The Worst-but Funniest-Thing In My Life
Rumah Sejuta Martabak
Surabaya, Kota SBY, Jawa Timur, Indonesia
Kalau
dikejar-kejar cewek mah, gue udah biasa. Saking seringnya, gue udah bosan. Tapi,
kayaknya gue bukan satu-satunya cowok yang dikejar-kejar cewek. Jadi nggak
perlu gue ceritain. Tapi, pengalaman dikejar-kejar bencong sampai diteriakin
bencong sama si bencong itu sendiri, kayaknya cuman gue yang pernah mengalami. And I called this moment as the worst-but funniest-thing in my life.
Waktu
itu gue lagi ada di Surabaya bersama lima orang teman kuliah dan gue cowok
sendirian. Sebelumnya kami habis dari Jogja dan gue mabuk darat di perjalanan,
jadi sepanjang jalan gue cuma diam menahan mual. Barulah ketika sampai di
Surabaya dan turun di depan sebuah rumah makan, gue merasa hidup lagi sebagai
manusia normal.
Ketika
itu di Surabaya lagi ngetren makanan yang memakai nama-nama iblis kayak Nasi
Goreng Setan, Mie Goreng Kuntilanak, Sate Ayam Kesurupan, sampai Ayam Bakar
Wewe Gombel. Karena gue nggak doyan makan pedes dan sebelumnya dapat bisikan
dari malaikat di sisi kanan gue bahwa makanan yang menggunakan nama hantu itu kebanyakan
pasti pedes, maka gue cuma memesan nasi goreng tanpa setan. Lagian ngeri juga
ngeliat setan digoreng nongkrong di piring. Bisa-bisa nafsu makan langsung
hilang seketika. HIH!
Karena
ketika sampai rumah makan yang kami datangi baru buka, jadi kami menunggu agak
lama sebelum pesanan datang. Salah seorang temen gue duduk di luar sambil
menunggu pesanan. Gue pun ngikut karena di dalam pemandangannya cuma meja
kosong dan TV yang belum sempat dinyalain.
Pas
lagi duduk berdua, tiba-tiba gue disamperin sama seorang cowok, maksud gue
cewek, eh bukan. Maksud gue, gue disamperin cowok berpakaian cewek yang
dandanannya maksa banget alias bencong. Yeah,
whatever you name it. Baju merah terusan dengan belahan dada lebar terbuka,
dan muka yang penuh semen putih atau mungkin dempul, entahlah.
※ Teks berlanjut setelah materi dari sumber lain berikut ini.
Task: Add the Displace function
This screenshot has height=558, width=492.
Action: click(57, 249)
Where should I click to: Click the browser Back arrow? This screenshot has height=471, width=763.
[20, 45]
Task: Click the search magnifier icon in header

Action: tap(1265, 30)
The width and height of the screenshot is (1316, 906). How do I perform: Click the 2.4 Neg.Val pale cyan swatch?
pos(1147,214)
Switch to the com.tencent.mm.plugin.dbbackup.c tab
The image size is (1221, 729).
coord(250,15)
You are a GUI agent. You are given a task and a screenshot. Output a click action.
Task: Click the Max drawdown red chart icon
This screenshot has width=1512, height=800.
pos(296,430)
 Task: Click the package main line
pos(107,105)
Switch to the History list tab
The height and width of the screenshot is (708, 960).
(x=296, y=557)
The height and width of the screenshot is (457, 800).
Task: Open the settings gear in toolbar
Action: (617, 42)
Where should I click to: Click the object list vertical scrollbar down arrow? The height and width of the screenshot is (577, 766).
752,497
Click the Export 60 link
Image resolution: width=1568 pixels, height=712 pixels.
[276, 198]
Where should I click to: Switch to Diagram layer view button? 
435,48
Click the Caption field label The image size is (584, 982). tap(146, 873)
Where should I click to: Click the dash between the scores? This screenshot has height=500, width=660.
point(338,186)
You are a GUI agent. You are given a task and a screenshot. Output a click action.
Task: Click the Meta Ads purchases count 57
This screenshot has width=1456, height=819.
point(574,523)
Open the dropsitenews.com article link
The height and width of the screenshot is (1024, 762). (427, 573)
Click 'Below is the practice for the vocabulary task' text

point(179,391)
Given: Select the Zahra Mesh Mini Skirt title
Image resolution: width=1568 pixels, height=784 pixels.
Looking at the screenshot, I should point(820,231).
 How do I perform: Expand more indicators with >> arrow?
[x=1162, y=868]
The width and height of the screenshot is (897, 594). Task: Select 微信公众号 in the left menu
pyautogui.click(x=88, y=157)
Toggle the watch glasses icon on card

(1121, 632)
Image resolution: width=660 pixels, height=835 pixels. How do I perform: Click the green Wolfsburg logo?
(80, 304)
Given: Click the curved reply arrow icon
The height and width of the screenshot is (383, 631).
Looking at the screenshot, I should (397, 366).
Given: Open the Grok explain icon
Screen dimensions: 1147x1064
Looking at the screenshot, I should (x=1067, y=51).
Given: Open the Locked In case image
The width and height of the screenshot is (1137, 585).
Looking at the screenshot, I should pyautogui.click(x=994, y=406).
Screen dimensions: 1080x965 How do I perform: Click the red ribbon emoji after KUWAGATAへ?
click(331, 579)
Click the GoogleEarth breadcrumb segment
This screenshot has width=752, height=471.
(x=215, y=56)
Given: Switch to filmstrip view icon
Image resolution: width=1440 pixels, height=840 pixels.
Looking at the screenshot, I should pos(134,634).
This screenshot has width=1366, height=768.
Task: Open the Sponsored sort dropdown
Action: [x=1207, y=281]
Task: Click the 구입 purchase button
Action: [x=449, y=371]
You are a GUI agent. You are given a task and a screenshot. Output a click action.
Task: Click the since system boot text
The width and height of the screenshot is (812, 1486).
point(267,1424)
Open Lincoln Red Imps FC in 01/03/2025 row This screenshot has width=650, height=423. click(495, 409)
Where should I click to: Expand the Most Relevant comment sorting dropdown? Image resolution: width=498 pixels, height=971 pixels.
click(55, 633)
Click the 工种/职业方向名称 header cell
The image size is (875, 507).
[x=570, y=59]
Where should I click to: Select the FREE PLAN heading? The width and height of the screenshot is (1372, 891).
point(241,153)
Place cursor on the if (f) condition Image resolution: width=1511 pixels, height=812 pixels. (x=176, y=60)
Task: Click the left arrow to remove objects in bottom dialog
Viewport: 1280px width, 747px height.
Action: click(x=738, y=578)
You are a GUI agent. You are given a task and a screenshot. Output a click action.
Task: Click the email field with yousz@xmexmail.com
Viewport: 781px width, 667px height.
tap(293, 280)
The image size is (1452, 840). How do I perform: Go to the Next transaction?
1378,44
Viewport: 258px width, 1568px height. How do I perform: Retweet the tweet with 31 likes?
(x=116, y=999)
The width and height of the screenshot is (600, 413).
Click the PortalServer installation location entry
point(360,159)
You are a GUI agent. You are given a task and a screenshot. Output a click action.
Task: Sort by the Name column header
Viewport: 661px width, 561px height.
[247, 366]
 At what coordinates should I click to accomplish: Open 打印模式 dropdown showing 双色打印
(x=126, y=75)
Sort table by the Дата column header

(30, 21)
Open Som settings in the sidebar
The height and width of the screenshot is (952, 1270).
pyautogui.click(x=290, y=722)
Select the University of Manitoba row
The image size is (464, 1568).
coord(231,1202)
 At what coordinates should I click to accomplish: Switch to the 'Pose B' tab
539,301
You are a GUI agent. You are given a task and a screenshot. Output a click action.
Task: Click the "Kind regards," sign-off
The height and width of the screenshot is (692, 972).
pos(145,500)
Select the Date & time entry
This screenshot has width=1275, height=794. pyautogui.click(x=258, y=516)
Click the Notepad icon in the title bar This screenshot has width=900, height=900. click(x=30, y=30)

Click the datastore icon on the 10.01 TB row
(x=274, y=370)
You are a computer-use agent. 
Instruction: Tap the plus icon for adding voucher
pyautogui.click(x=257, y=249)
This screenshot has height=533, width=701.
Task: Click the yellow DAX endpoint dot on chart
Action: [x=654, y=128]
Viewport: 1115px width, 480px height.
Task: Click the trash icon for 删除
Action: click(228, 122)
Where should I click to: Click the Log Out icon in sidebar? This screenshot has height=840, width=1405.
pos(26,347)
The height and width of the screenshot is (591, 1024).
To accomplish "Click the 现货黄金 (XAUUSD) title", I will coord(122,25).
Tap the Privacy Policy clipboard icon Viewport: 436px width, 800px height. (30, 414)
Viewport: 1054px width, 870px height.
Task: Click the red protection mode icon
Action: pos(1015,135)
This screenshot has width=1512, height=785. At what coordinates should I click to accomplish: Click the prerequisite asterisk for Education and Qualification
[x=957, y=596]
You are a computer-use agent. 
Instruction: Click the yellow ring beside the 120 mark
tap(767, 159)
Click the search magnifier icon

Kalau di
Makassar gue menyebutnya “banci kloningan”. Dengan bermodalkan kerincingan yang
terbuat dari sebatang kayu, tiga buah paku, dan beberapa tutup botol minuman
bersoda yang dipipihkan, si bencong lalu menyanyi di depan gue dengan suara
yang sungguh tidak merdu sama sekali.
Dan
lagu yang si bencong nyanyikan adalah Wakuncar. I do not hate Dangdut, I just don’t like it.
Gue
nggak menunggu lama dan langsung ngasih seribu rupiah. Karena suaranya nggak
enak dan bukan lagu favorit gue yang dibawain, gue pengin si bencong cepet
berlalu.
Rupanya
seribu nggak cukup.
Si
bencong malah melanjutkan nyanyiannya dan terlihat lebih bersemangat dari
sebelumnya. Gue merogoh saku celana, gue dapat seribu lagi. Gue kasih, si
bencong belum berhenti juga. Gue menatap temen gue, dia langsung masuk kembali ke
dalam. Karena nggak enak, akhirnya gue kasih lima ribu terus masuk ke dalam
ngikutin temen gue. I thought that
everything was over, but not.
“Makasih
ganteng. Udah ganteng, baik lagi,” kata si bencong dengan suara berusaha
dimiripin sama cewek. Padahal cewek aja suaranya nggak gitu-gitu amat.
“Sama-sama,
Cong. Sana lu pegi,” jawab gue pelan sambil tetep ngacir.
“APA
LU BILANG? BERANI LU YA SAMA GUE? SINI LO ANJING!”
Gue
kaget bukan main denger suara itu. Tubuh gue sampai gemeteran dari ujung kaki
sampai ujung pandang.
“Eh,
maaf, maaf, Bang. Eh, Mbak. Eh, Mas Mbak. Maaf, maaf. Saya cuma bercanda.” Gue
memohon ke si bencong kayak waktu gue ngemis minta duit ke nyokap.
“SINI
LU! LU BARUSAN BILANG APA KE GUE?!”
“Nggak,
Bang. Abang cakep.”
Dari
situ gue akhirnya sadar bahwa si bencong menjadi seperti itu bukan karena
keinginannya tapi karena tuntutan. Gue salah dan merasa bersalah. Karena takut
dan dia udah buka sepatu siap-siap ngejar gue, gue pun lari di sepanjang jalan
raya.
Dan
dia ngejar gue. Untung gue pernah juara dua lomba lari sekampung jadi lari gue
lumayan kenceng untuk lomba lari sama laki-laki berbaju terusan panjang berusia
sekitar tiga puluhan.
Sambil
lari kencang, gue masih mendengar dia neriakin gue.
“WOY!
SINI LU ANJING. KATANYA LU LAKI KENAPA LARI HA?! LU LAKI APA BENCONG? DASAR
BENCONG LOOO!!!”
Sepanjang
jalan gue lari nahan tawa dikejar bencong yang neriakin gue bencong. Sampai
orang-orang ngeliatin kami dengan wajah penuh heran. What a story.